§ PROMPT
Set every line of the listing down again, keeping it identical.

§ MATERIALS PROVIDED
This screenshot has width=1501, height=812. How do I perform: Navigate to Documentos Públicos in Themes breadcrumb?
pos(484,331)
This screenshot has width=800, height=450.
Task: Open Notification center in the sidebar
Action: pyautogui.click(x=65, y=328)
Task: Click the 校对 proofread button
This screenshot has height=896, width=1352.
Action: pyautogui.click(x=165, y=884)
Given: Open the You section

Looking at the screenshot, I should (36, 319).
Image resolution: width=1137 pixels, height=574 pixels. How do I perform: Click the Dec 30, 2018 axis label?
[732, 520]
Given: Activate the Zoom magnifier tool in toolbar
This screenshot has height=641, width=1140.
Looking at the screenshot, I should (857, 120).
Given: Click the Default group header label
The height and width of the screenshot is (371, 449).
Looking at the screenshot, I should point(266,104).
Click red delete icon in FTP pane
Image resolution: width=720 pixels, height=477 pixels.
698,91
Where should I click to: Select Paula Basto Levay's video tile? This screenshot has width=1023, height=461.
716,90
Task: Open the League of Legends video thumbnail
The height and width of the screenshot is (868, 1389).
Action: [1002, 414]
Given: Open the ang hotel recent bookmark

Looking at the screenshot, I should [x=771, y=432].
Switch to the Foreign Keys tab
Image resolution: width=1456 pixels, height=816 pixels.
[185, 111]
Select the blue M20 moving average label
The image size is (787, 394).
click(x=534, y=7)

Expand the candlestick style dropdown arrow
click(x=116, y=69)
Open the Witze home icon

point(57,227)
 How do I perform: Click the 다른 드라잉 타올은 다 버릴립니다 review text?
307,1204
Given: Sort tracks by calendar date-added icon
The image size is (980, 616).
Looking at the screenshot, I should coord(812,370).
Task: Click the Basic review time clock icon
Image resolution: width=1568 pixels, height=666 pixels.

§ ANSWER TO THIS TASK
This screenshot has width=1501, height=812. How do I perform: Navigate to Documentos Públicos in Themes breadcrumb?
pos(484,331)
This screenshot has width=800, height=450.
Task: Open Notification center in the sidebar
Action: pyautogui.click(x=65, y=328)
Task: Click the 校对 proofread button
This screenshot has height=896, width=1352.
Action: pyautogui.click(x=165, y=884)
Given: Open the You section

Looking at the screenshot, I should (36, 319).
Image resolution: width=1137 pixels, height=574 pixels. How do I perform: Click the Dec 30, 2018 axis label?
[732, 520]
Given: Activate the Zoom magnifier tool in toolbar
This screenshot has height=641, width=1140.
Looking at the screenshot, I should (857, 120).
Given: Click the Default group header label
The height and width of the screenshot is (371, 449).
Looking at the screenshot, I should point(266,104).
Click red delete icon in FTP pane
Image resolution: width=720 pixels, height=477 pixels.
698,91
Where should I click to: Select Paula Basto Levay's video tile? This screenshot has width=1023, height=461.
716,90
Task: Open the League of Legends video thumbnail
The height and width of the screenshot is (868, 1389).
Action: [1002, 414]
Given: Open the ang hotel recent bookmark

Looking at the screenshot, I should [x=771, y=432].
Switch to the Foreign Keys tab
Image resolution: width=1456 pixels, height=816 pixels.
[185, 111]
Select the blue M20 moving average label
The image size is (787, 394).
click(x=534, y=7)

Expand the candlestick style dropdown arrow
click(x=116, y=69)
Open the Witze home icon

point(57,227)
 How do I perform: Click the 다른 드라잉 타올은 다 버릴립니다 review text?
307,1204
Given: Sort tracks by calendar date-added icon
The image size is (980, 616).
Looking at the screenshot, I should coord(812,370).
Task: Click the Basic review time clock icon
Image resolution: width=1568 pixels, height=666 pixels.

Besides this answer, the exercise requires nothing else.